Created on 01-11-2018 03:57 AM - edited 09-16-2022 05:43 AM
I am trying to configure a pseudo cluster with both CM 5.13 and CHD 5.13 installed in the cluster nodes (docker containers), but am having some problems getting the Hive service work.
Specifically the issue I have is that the Hive Metastore is not using my local MySQL database, but is instead defaulting to a non existent Postgresql database .
Here are the steps I took:
1) I configured Mysql server and a database for the metastore by following the official steps here:
And as described in the last step, I added the following properties to /opt/cloudera/parcels/CDH-5.13.1-1.cdh5.13.1.p0.2/lib/hive/conf/hive-site.xml:
(...) xml that was already there (...) <property> <name>javax.jdo.option.ConnectionURL</name> <value>jdbc:mysql://localhost/metastore</value> <description>the URL of the MySQL database</description> </property> <property> <name>javax.jdo.option.ConnectionDriverName</name> <value>com.mysql.jdbc.Driver</value> </property> <property> <name>javax.jdo.option.ConnectionUserName</name> <value>hive</value> </property> <property> <name>javax.jdo.option.ConnectionPassword</name> <value>mypassword</value> </property> <property> <name>datanucleus.autoCreateSchema</name> <value>false</value> </property> <property> <name>datanucleus.fixedDatastore</name> <value>true</value> </property> <property> <name>datanucleus.autoStartMechanism</name> <value>SchemaTable</value> </property> <property> <name>hive.metastore.schema.verification</name> <value>true</value> </property>
And finally I restarted the CMS.
2) After this I tried to start the Hive Metastore from the CM but it did not work, and after inspecting the stderr log I found the following error:
+ exec /opt/cloudera/parcels/CDH-5.13.1-1.cdh5.13.1.p0.2/lib/hive/bin/hive --config /var/run/cloudera-scm-agent/process/188-hive-HIVEMETASTORE --service metastore -p 9083~ javax.jdo.JDOException: Exception thrown when executing query at org.datanucleus.api.jdo.NucleusJDOHelper.getJDOExceptionForNucleusException(NucleusJDOHelper.java:596) .... org.postgresql.util.PSQLException: ERROR: column A0.SCHEMA_VERSION_V2 does not exist
And indeed, after checking
/var/run/cloudera-scm-agent/process/188-hive-HIVEMETASTORE/hive-site.xml
The first line of the file was:
<property> <name>javax.jdo.option.ConnectionURL</name> <value>jdbc:postgresql://headnode1.cluster:7432/hive</value> </property>
The error "column A0.SCHEMA_VERSION_V2 does not exist", from what I could tell, is related to the metastore database schema not being correct, but in my Mysql metastore database I used:
SOURCE /usr/lib/hive/scripts/metastore/upgrade/mysql/hive-schema-1.1.0.mysql.sql;
So I believe the problem here is the fact that the CSM is ignoring the config file in /opt/cloudera/parcels/CDH-5.13.1-1.cdh5.13.1.p0.2/lib/hive/conf/hive-site.xml
Any ideas on this issue?
Thank you very much.
Created 01-11-2018 01:05 PM
Hello @mm25,
/opt/cloudera/parcels/CDH-5.13.1-1.cdh5.13.1.p0.2/lib/hive/conf/hive-site.xml is merely a stock file that is not used to start a service.
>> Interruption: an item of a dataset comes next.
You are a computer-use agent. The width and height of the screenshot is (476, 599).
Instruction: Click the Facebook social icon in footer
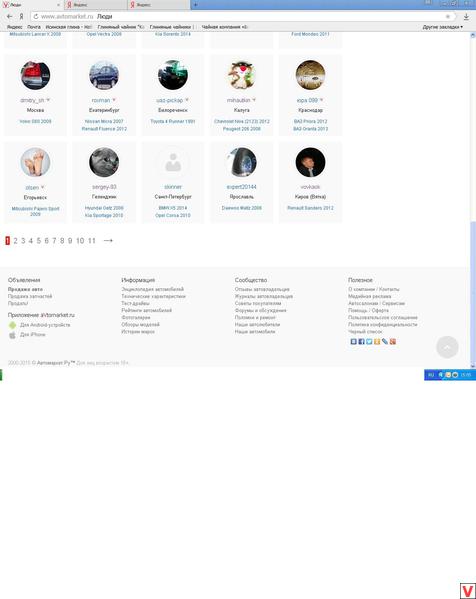[361, 342]
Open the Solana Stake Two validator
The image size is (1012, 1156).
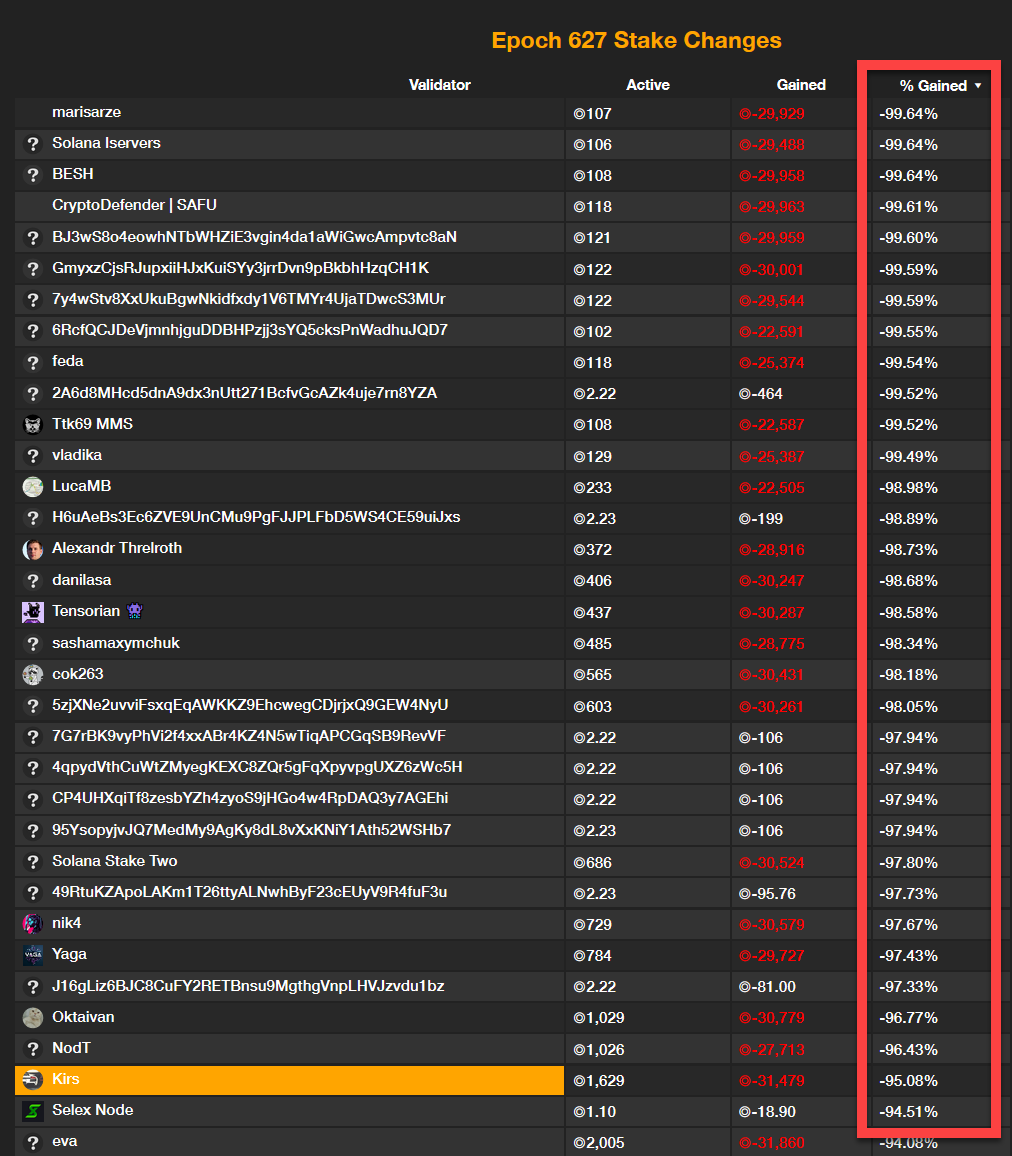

When you manage a cluster with Cloudera Manager, Cloudera Manager will initiate the start of the service. It will use what you have configured in Cloudera Manager to generate all files necessary to start the process. This includes hive-site.xml.
So, in short, the answer to why Hive is trying to use postgres is that you have it configured to do so in the configuration stored in Cloudera Manager. To affect change you will need to change the configuration within Cloudera Manager's configuration.
- go to Clusters --> Hive
- Click on Configuration (subtab)
This will display your configuration.
- On the left side, Click on Hive Metastore Database to view all database-related configuraiton options.
- You can update the configuration and Save/Restart Hive to have the changes take effect.
If you want to view the generated configuration files, you can view them in a Role's Processes subtab or view them at the commandline in /var/run/cloudera-scm-agent/process
Each time a process is started by Cloudera Manager, a new process directory is created under that dir.
I generally use ls -lrt |grep hive or something of the sort to see the most recent process directory created for a service's roles.
Hope that does the trick!
Created 01-11-2018 01:05 PM
Hello @mm25,
/opt/cloudera/parcels/CDH-5.13.1-1.cdh5.13.1.p0.2/lib/hive/conf/hive-site.xml is merely a stock file that is not used to start a service. When you manage a cluster with Cloudera Manager, Cloudera Manager will initiate the start of the service. It will use what you have configured in Cloudera Manager to generate all files necessary to start the process. This includes hive-site.xml.
So, in short, the answer to why Hive is trying to use postgres is that you have it configured to do so in the configuration stored in Cloudera Manager. To affect change you will need to change the configuration within Cloudera Manager's configuration.
- go to Clusters --> Hive
- Click on Configuration (subtab)
This will display your configuration.
- On the left side, Click on Hive Metastore Database to view all database-related configuraiton options.
- You can update the configuration and Save/Restart Hive to have the changes take effect.
If you want to view the generated configuration files, you can view them in a Role's Processes subtab or view them at the commandline in /var/run/cloudera-scm-agent/process
Each time a process is started by Cloudera Manager, a new process directory is created under that dir.
I generally use ls -lrt |grep hive or something of the sort to see the most recent process directory created for a service's roles.
Hope that does the trick!
Created 01-17-2018 09:59 AM
Hi @bgooley,
Sorry about the late reply. But yup, that was exactly the issue, once I inserted the right configurations in Cloudera Manager it connected to the Mysql server correctly
Thank you for the help!
Created 01-17-2018 10:01 AM
Awesome! Thank you for following up with the good news!